In this book, Arthur gives fresh interpretations of Gottfried Leibniz's theories of time, space, and the relativity of motion, based on a thorough examination of Leibniz's manuscripts as well as his published papers. These are analysed in historical context, but also with an eye to their contemporary relevance. Leibniz's views on relativity have been extremely influential, first on Mach, and then on Einstein, while his novel approach to geometry in his analysis situs inspired many later developments in geometry. Arthur expounds the latter in some detail, explaining its relationship to Leibniz's metaphysics of space and the grounding of motion, and defending Leibniz's views on the relativity of motion against charges of inconsistency. The brilliance of his work on time, though, has not been so well appreciated, and Arthur attempts to remedy this through a detailed discussion of Leibniz's relational theory of time, showing how it underpins his theory of possible worlds, his complex account of contingency, and his highly original treatment of the continuity of time, providing formal treatments in an appendix. In other appendices, Arthur provides translations of previously untranslated writings by Leibniz on analysis situs and on Copernicanism, as well as an essay on Leibniz's philosophy of relations. In his introductory chapter he explains how the framework for the book is provided by the interpretation of Leibniz's metaphysics he defended in his earlier Monads, Composition, and Force (OUP 2018, winner of the 2019 annual JHP Book Prize for best book in the history of philosophy published in 2018).

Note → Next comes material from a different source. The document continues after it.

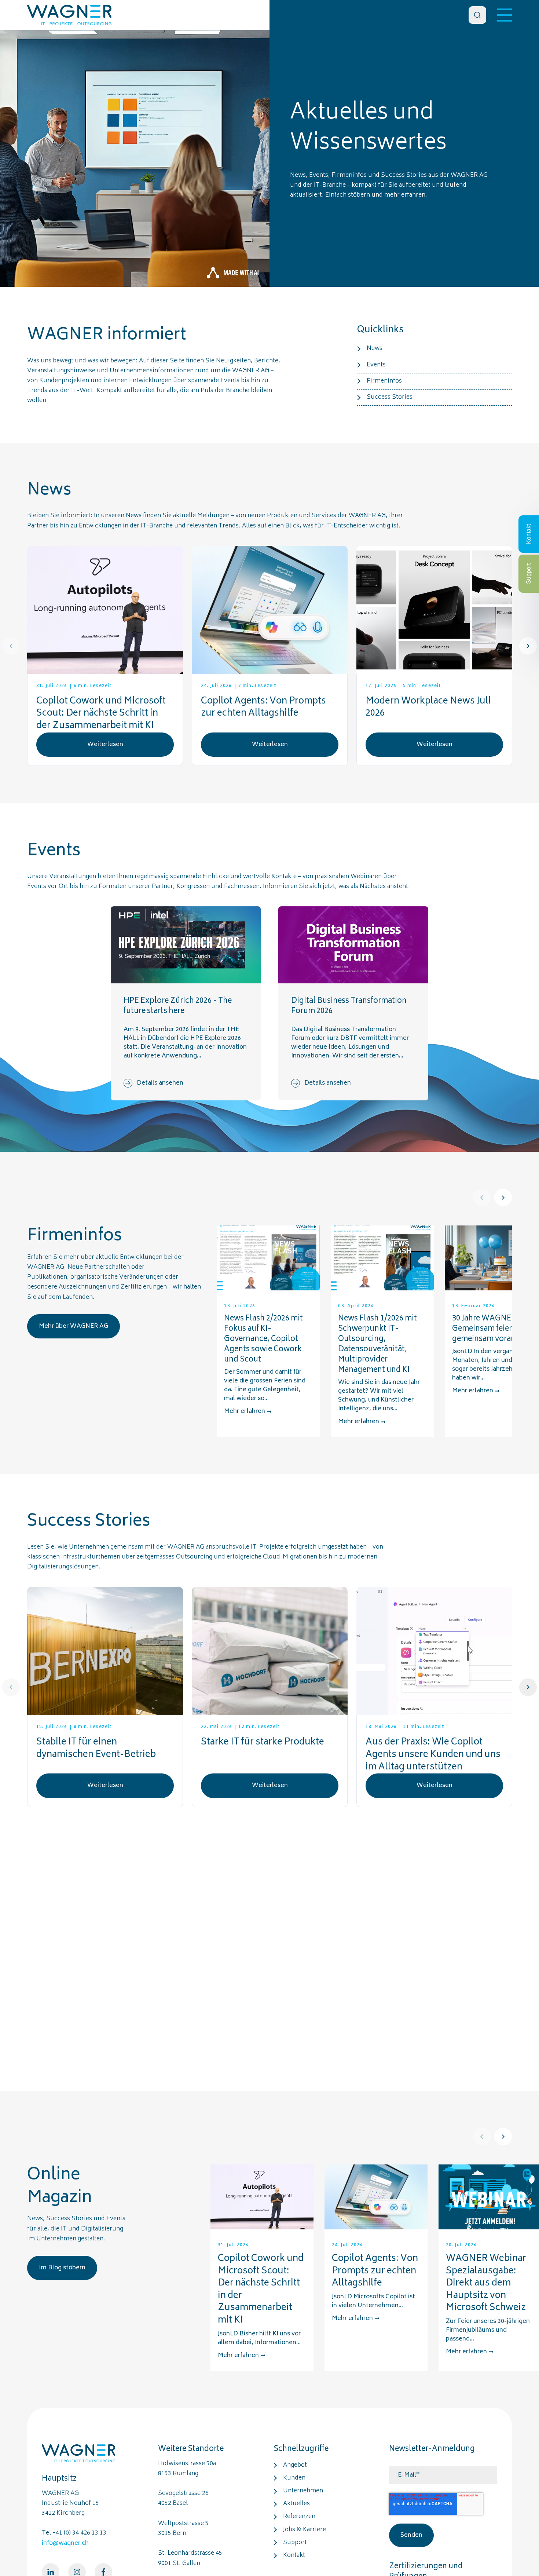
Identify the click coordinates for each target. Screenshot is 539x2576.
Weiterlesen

This book explores and articulates the concepts of the continuous and the infinitesimal from two points of view: the philosophical and the mathematical. The first section covers the history of these ideas in philosophy. Chapter one, entitled ‘The continuous and the discrete in Ancient Greece, the Orient and the European Middle Ages,’ reviews the work of Plato, Aristotle, Epicurus, and other Ancient Greeks; the elements of early Chinese, Indian and Islamic thought; and early Europeans including Henry of Harclay, Nicholas of Autrecourt, Duns Scotus, William of Ockham, Thomas Bradwardine and Nicolas Oreme. The second chapter of the book covers European thinkers of the sixteenth and seventeenth centuries: Galileo, Newton, Leibniz, Descartes, Arnauld, Fermat, and more. Chapter three, 'The age of continuity,’ discusses eighteenth century mathematicians including Euler and Carnot, and philosophers, among them Hume, Kant and Hegel. Examining the nineteenth and early twentieth centuries, the fourth chapter describes the reduction of the continuous to the discrete, citing the contributions of Bolzano, Cauchy and Reimann. Part one of the book concludes with a chapter on divergent conceptions of the continuum, with the work of nineteenth and early twentieth century philosophers and mathematicians, including Veronese, Poincaré, Brouwer, and Weyl. Part two of this book covers contemporary mathematics, discussing topology and manifolds, categories, and functors, Grothendieck topologies, sheaves, and elementary topoi. Among the theories presented in detail are non-standard analysis, constructive and intuitionist analysis, and smooth infinitesimal analysis/synthetic differential geometry. No other book so thoroughly covers the history and development of the concepts of the continuous and the infinitesimal.